Gaz domestique : la fin des pénuries et le rappel des subventions
Sur le front de l’aval et de la vie quotidienne des Gabonais, le ministère a dû gérer l’urgence des tensions d’approvisionnement en gaz butane survenues en début d’année. La solution est passée par une réorganisation structurelle de la Société Gabonaise d’Entreposage de Produits Pétroliers (SGPP), passée à un rythme de travail en continu (système des 3×8). Un dispositif qui a permis de stabiliser durablement le marché sur l’ensemble du territoire.
Face aux attentes qui sont légitimes des populations concernant le coût de la vie, le ministre Kondja a tenu à rappeler l’effort massif de l’État : « La bouteille de gaz sort de l’usine à un coût réel de 12 000 FCFA. Grâce à la volonté du président de la République, elle est vendue à 6 000 FCFA. L’État prend la moitié à sa charge pour préserver le panier de la ménagère. »
À moyen terme, la valorisation du gaz naturel se déploie à Lambaréné avec des projets menés par Perenco, ouvrant la voie à une énergie propre et accessible pour soutenir le tissu industriel d’ici 2029.
Contenu local et employabilité : une priorité pour la jeunesse
Le bilan des 100 jours met également en lumière une accélération de la politique de « gabonisation » des emplois.
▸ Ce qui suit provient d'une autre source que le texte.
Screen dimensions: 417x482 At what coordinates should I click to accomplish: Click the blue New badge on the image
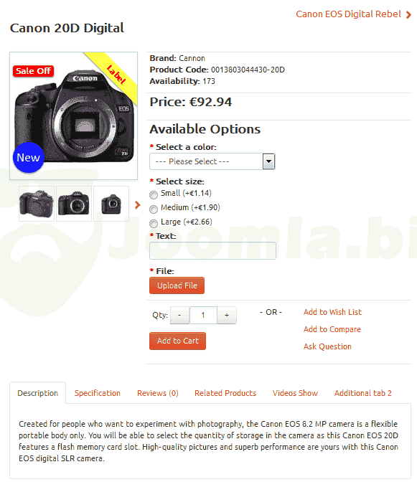(28, 157)
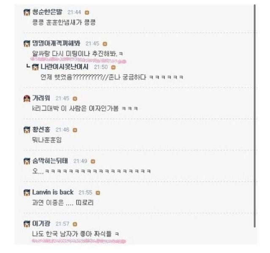This screenshot has width=270, height=253.
Task: Click the reply arrow before 나란여시못난여시
Action: (x=28, y=66)
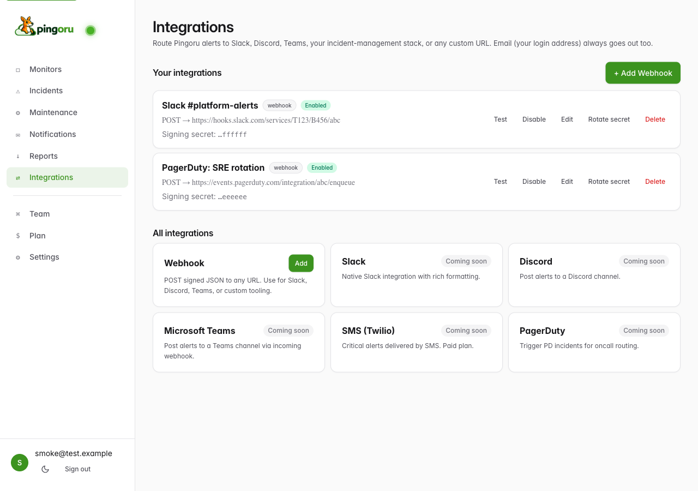Open Maintenance via its gear icon
Image resolution: width=698 pixels, height=491 pixels.
(18, 112)
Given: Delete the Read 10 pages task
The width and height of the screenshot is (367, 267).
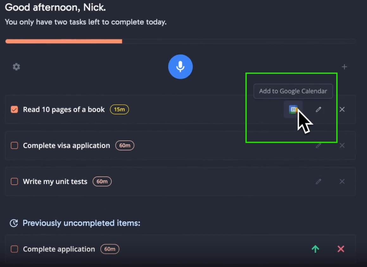Looking at the screenshot, I should point(342,109).
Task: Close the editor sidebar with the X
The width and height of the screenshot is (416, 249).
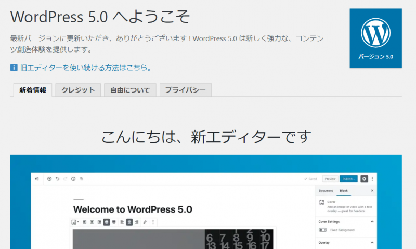Action: click(372, 191)
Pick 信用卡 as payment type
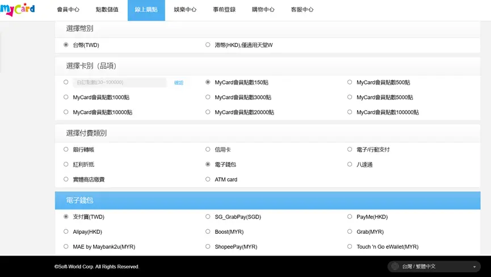Screen dimensions: 491x277 tap(208, 149)
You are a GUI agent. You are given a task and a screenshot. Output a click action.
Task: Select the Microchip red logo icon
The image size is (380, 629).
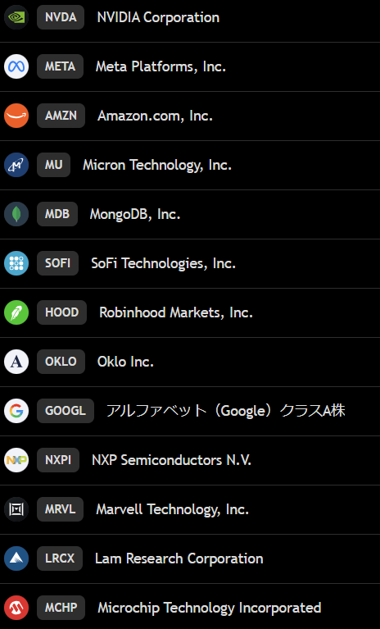click(16, 608)
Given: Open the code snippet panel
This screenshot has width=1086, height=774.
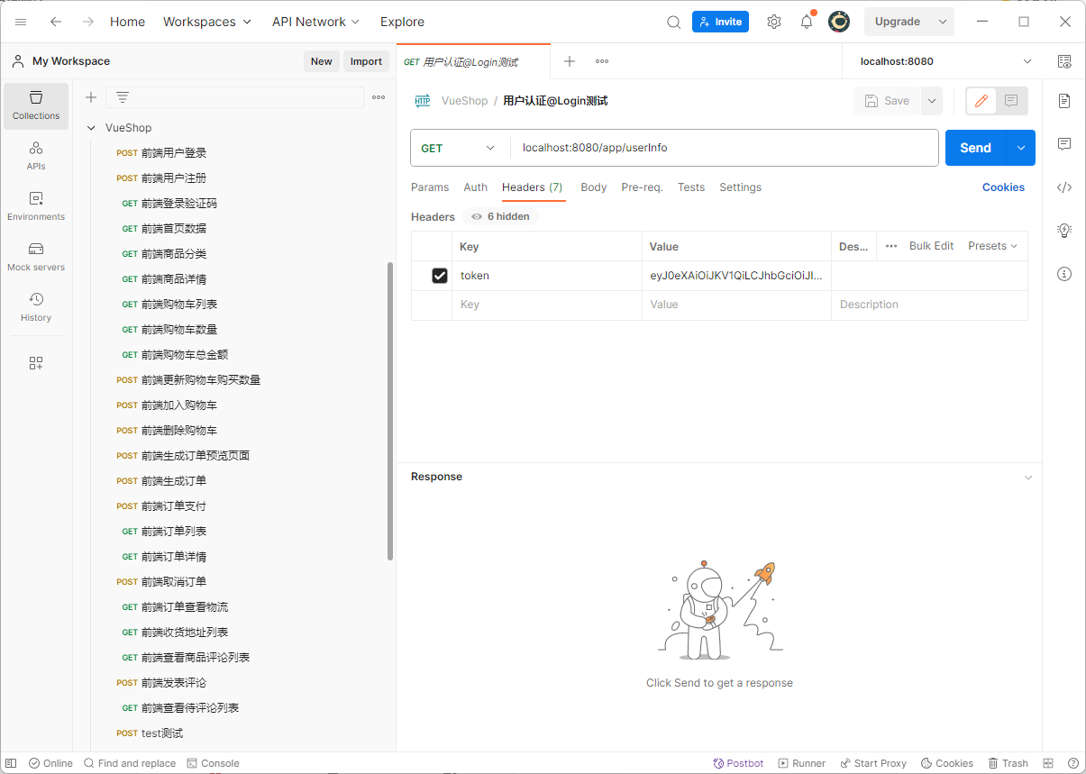Looking at the screenshot, I should (x=1064, y=187).
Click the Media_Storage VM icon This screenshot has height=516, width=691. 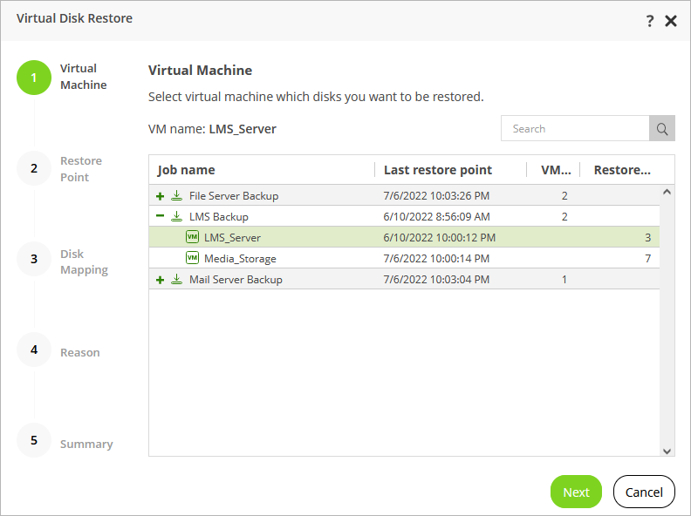(192, 258)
L’extension du réseau de distribution avec la livraison de 13 nouvelles stations-services a permis de dynamiser l’emploi local. Le secteur de la distribution affiche désormais des taux d’intégration de main-d’œuvre nationale historiques : 96 % pour les pompistes et 97 % pour les services de caisse, de restauration et de graissage.
Par ailleurs, pour encourager l’émergence d’un patronat gabonais dans les hydrocarbures, le ministère a entrepris de cartographier les opportunités de notre bassin. Ce travail a révélé 92 blocs marginaux délaissés par les grandes multinationales. Ces zones sont désormais exclusivement réservées aux PME autochtones, à l’image des Contrats de Partage de Production (CPP) déjà paraphés avec les sociétés Coreg et Iniva.
Modernisation juridique : Un nouveau code des hydrocarbures finalisé à 80 %
L’un des chantiers les plus attendus reste l’adaptation du cadre légal. Clotaire Kondja a annoncé que la refonte du Code des Hydrocarbures est désormais finalisée à 80 %. Ce nouvel outil juridique intègre des ajustements fiscaux compétitifs basés sur un étalonnage (benchmarking) avec les grands bassins ouest-africains (Angola, Nigéria, Sénégal). L’objectif est de rendre le Gabon attractif pour l’exploration de sa zone offshore ultra-profonde, encore inexplorée à 70 %.
Enfin, sensible aux revendications climatiques et sociales, le ministre a confirmé l’ouverture d’un dialogue avec le Ministère du Travail et les partenaires sociaux pour réformer la « Loi 20 » sur la sous-traitance, afin de lutter contre la précarité des contrats de chantier et d’harmoniser les primes de sécurité.
En posant ces bases structurelles en seulement 100 jours, le ministère du Pétrole et du Gaz entend bien maintenir la cadence pour faire des hydrocarbures un levier de croissance durable, au bénéfice direct du développement national.